Cinque rappresentanti dei distributori internazionali italiani – per la maggioranza donne, il che vale per l’intero settore – si sono incontrati al Maxxi per l’ottavo dei Dialoghi sul futuro del cinema italiano organizzati nell’ambito della Festa del Cinema, dedicato a un ruolo del cinema poco conosciuto dal grande pubblico, ma che ha un compito fondamentale: garantire la circolazione dei film nazionali all’estero. Paola Corvino (Intramovies), Monica Ciarri (Minerva Pictures), Gaetano Maiorino (True Colours), Catia Rossi (Vision Distribution) e Michael Weber (The Match Factory), interrogati da Piera Detassis, sono partiti da un dato confortante, ma non esaustivo: i film italiani distribuiti all’estero sono passati da 52 a 118 dal 2017 a oggi. Più che raddoppiati, dunque, ma un’analisi più approfondita non è altrettanto entusiasmante.
Paola Corvino, di Intramovies – che, premette, fa questo lavoro da decenni – sottolinea che “se i numeri dicono che i film esportati sono aumentati, questo accade perché sono aumentate le co-produzioni, anche minoritarie, e in questa quota rientrano anche film che per ragioni naturali devono essere proiettati anche nei paesi di co-produzione. Ma per i film di nuova produzione italiana, il tema del collocamento internazionale non è così semplice”. Catia Rossi, in forze a Vision Distribution, aggiunge: “Con il sito Filmitalia ho fatto una microanalisi e ho visto quanti film, tra quelli pronti e quelli usciti in sala, avessero un distributore internazionale, il risultato è che più del 40% non ce l’ha, e dobbiamo tenerne conto. C’è una quota di cinema italiano che non viaggia all’estero e le ragioni stanno nel fatto che i titoli viaggiano soprattutto se hanno una carriera festivaliera alle spalle e un regista riconosciuto.
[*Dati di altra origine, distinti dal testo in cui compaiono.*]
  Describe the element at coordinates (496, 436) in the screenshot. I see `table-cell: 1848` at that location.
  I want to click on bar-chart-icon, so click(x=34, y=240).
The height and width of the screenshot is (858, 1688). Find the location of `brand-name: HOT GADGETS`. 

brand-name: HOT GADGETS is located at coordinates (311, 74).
Il nostro star system non è forte al punto che i film si vendono solo grazie agli attori, come succede in Francia”. Monica Ciarri di Minerva Pictures punta il dito contro la carenza di film di genere: “Da noi se ne fanno pochi, ma sono quelli che viaggiano con più facilità, perché il genere produce un linguaggio capito da tutti i paesi, mentre per le commedie e i drammi bisogna essere local”. Maiorino, per True Colours, puntualizza che “si fa fatica soprattutto con i film indipendenti. Forse, raccogliendo la provocazione di Barbera, non c’è bisogno di farli tutti, questi film così piccoli. Non che si debba frenare vita creativa degli autori, ma non è necessario fare film in fretta, farne tanti e poco curati nella scrittura”. Michael Weber di Match Factory invita ad allargare la prospettiva: “Il mercato non può assorbire questa quantità di film prodotti. Il cinema italiano, comunque, sta messo molto meglio rispetto ad altri paesi, riscuote più successi nei festival, ha varie generazioni di registi al picco della qualità, grandi maestri come Bellocchio e giovanissimi autori poco più che ventenni che vanno ai festival e vengono premiati”.
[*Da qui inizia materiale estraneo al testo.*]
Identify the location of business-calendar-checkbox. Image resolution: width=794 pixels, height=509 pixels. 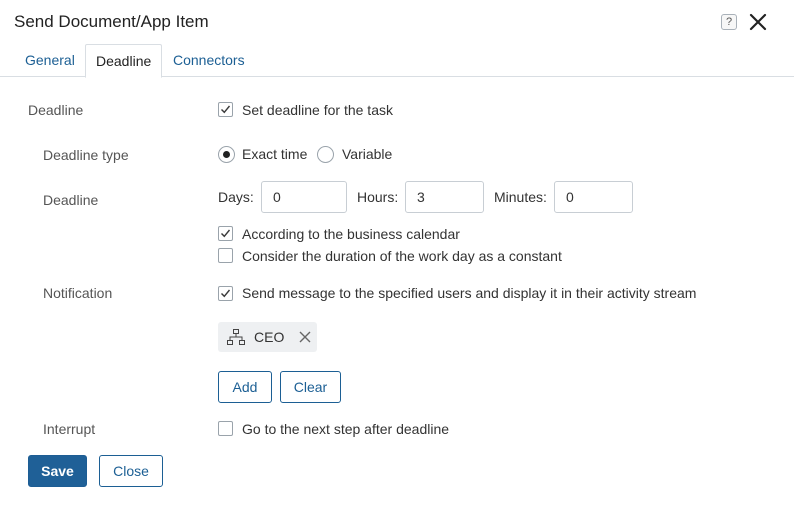
(226, 234).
Tutti sono d’accordo su una cosa: “Stanno scomparendo le possibilità di esportazione sul prodotto medio, quello con un budget sui tre milioni. Funzionano i film di nicchia o, al contrario, le grandi produzioni”, dice Rossi, e Corvino precisa: “Una volta in Italia esistevano quattro grandi produttori che mettevano insieme tanti nuovi registi e dicevano al distributore estero: vuoi il Gattopardo? Ti prendi anche Attanasio cavallo vanesio. Oggi ci tantissimi produttori eccellenti ma non ci sono concentrazioni e quanti film possiamo definire locomotiva? Facciamo molta più fatica. Per me è terribile che io riesca a piazzare al cinema un film di library del 1960 e non vendere un film del 2020”.
A raccogliere consensi tra tutti sono anche altre due teorie: se dieci anni fa si arrivavano a contare una decina di festival rilevanti per le vendite estere, oggi ce ne sono appena tre o quattro (Venezia, Berlino, Cannes e Toronto, e, per alcuni film, Sundance), e la necessità per il sales agent estero di avvicinarsi all’opera già in fase di scrittura: “Riguarda noi decidere quale deve essere la strategia festivaliera di un film, ma il difetto dei giovani produttori è che si rivolgono a noi troppo tardi. Il nostro occhio, invece, può aggiungere qualcosa anche in sede di scrittura”.